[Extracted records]
● ● ● ● ● ● ●

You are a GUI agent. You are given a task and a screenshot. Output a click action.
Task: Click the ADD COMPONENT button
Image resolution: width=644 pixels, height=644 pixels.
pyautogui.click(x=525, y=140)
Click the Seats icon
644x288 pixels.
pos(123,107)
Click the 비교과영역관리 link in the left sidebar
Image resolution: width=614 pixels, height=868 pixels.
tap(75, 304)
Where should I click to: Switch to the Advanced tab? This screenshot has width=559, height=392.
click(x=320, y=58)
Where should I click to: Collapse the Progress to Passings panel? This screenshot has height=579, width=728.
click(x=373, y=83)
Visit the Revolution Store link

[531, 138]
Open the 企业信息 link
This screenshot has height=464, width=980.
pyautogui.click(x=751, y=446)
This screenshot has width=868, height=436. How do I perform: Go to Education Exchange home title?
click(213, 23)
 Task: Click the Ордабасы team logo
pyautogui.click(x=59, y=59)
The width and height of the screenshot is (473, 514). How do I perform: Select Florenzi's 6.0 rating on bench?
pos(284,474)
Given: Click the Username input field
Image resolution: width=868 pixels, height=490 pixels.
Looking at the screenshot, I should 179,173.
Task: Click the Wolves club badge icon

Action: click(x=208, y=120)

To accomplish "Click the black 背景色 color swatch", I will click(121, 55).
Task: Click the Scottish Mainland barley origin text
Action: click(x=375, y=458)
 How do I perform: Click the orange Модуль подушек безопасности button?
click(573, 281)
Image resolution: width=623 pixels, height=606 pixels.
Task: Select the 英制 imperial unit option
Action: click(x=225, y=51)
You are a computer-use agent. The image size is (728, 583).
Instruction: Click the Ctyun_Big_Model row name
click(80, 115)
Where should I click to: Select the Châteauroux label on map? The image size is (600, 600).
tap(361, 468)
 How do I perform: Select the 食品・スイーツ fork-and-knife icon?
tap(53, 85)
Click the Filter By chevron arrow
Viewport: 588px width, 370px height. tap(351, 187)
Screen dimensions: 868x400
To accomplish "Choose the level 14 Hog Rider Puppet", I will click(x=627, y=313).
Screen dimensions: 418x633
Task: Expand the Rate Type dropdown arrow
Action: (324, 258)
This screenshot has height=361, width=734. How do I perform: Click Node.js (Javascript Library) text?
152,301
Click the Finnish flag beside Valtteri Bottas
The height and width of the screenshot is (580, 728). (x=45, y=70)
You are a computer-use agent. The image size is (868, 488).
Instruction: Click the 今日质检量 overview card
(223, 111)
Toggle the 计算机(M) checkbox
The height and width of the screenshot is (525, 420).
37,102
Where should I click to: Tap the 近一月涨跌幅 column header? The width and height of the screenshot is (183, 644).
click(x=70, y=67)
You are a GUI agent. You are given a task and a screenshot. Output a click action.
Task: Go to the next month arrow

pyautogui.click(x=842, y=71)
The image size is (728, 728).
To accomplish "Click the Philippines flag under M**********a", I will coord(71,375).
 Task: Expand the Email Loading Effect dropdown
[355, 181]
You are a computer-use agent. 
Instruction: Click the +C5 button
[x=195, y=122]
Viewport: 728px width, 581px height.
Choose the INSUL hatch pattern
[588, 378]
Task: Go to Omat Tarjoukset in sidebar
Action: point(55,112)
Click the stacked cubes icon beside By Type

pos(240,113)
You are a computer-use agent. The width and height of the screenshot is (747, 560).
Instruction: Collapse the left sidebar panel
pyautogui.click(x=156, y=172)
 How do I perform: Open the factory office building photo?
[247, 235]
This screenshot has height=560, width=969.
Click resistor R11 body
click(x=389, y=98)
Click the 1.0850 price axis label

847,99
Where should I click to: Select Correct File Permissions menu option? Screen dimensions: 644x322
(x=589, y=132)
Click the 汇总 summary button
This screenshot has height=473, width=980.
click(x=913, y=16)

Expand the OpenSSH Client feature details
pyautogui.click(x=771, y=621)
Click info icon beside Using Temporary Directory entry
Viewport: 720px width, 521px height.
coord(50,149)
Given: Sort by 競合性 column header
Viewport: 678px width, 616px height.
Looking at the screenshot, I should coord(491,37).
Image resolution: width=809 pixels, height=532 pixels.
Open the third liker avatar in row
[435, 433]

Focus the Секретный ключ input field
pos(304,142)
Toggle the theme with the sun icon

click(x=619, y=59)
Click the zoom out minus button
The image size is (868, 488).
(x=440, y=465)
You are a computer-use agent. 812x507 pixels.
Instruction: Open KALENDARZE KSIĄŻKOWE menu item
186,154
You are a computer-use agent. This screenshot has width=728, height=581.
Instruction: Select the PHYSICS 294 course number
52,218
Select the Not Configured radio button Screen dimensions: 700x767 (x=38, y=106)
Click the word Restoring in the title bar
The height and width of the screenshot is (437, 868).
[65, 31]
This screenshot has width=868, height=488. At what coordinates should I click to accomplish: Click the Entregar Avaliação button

● ● ● ● ● ● ●

Work task ->
Using the entries above, repeat only the lines from the one containing "Where should I click to: Select the" through the one containing "Screen dimensions: 868x400", end lines included.

Result of this exercise ->
Where should I click to: Select the Châteauroux label on map? The image size is (600, 600).
tap(361, 468)
 How do I perform: Select the 食品・スイーツ fork-and-knife icon?
tap(53, 85)
Click the Filter By chevron arrow
Viewport: 588px width, 370px height. tap(351, 187)
Screen dimensions: 868x400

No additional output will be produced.